I called Andrea to let her know that her older brother wasn’t in great shape. They had their compromised health in common. In some ways, when Joel was diagnosed it brought them closer. Andrea, too, said she would check in on her big brother.

A few months earlier, both of our families had come to town for Sophie’s bat mitzvah. It was a Big Deal. Friends and family flew in from around the country. Like a big wedding, the celebration took up the entire weekend. There was a rehearsal dinner the night before, the ceremony itself followed by a huge party, then a family brunch the day after. Planning the event took up most of the year, and Sophie spent several years of Hebrew school preparing for it. I was totally unfamiliar with the rituals of a Jewish education. I was born Jewish and knew what the holidays were, but my home was only Jewish in the cultural sense. My mother, in fact, favored celebrating Christmas over Hanukkah.

While Sophie’s bat mitzvah was a magical weekend, it was obvious that Joel wasn’t feeling well. It was tiring to have so many activities planned. He tried to overcome his exhaustion and overall discomfort. He was so thin! His walking was labored. So while it was a happy and joyous occasion, I noticed Joel’s health was taking a turn. In photographs from that day, Joel is smiling, so proud, so thrilled—but I can see the distress in his eyes and the aches and pains he was feeling.

In a discreet lean toward me during the ceremony, Joel whispered, “I don’t know if I can make it.”

I looked at him, unsure.

“I don’t know if I can move my legs,” he said.

We were on a raised stage, the bimah, and our friends and family filled the audience just below us. All eyes were on us. I didn’t want to create a scene; neither did he.

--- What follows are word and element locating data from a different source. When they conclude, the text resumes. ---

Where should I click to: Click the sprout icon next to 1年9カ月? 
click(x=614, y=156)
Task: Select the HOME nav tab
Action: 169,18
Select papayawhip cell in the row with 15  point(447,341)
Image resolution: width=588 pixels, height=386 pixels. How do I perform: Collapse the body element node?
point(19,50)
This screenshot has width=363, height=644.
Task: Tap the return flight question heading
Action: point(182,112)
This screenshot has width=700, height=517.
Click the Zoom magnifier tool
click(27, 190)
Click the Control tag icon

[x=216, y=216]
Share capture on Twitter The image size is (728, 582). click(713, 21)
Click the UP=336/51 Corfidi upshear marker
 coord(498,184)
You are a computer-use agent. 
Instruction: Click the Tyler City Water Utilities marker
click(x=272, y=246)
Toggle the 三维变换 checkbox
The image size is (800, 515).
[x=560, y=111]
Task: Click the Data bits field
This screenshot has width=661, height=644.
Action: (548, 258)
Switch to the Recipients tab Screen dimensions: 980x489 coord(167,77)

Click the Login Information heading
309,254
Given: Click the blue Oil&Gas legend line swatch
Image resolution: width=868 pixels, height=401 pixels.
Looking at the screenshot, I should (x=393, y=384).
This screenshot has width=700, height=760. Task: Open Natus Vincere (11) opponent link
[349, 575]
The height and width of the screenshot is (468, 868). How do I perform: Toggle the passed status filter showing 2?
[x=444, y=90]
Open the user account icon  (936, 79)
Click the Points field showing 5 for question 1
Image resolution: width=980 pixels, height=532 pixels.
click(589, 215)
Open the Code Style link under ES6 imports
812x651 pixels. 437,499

The rabbi and cantor took turns with Sophie, who mostly led the service in both English and in Hebrew. I held Joel’s hand. I had concern in my eyes and a smile on my face. I inhaled, worrying, but I didn’t know how to divide my attention between him and Sophie.

When it was Joel’s turn to read his speech, something parents do during the service to acknowledge their child’s achievement, he gave me a nod.

“You OK?” I asked.

He got up slowly and steadied himself. He lumbered heavily across the stage to reach the podium. His legs, he later told me, felt like they had metal braces on them.

I am guilt ridden thinking about that now. Why didn’t I help him? It would have been so easy! My arm looped through his, my hand on his shoulder or wrapped around his waist. I could have helped him!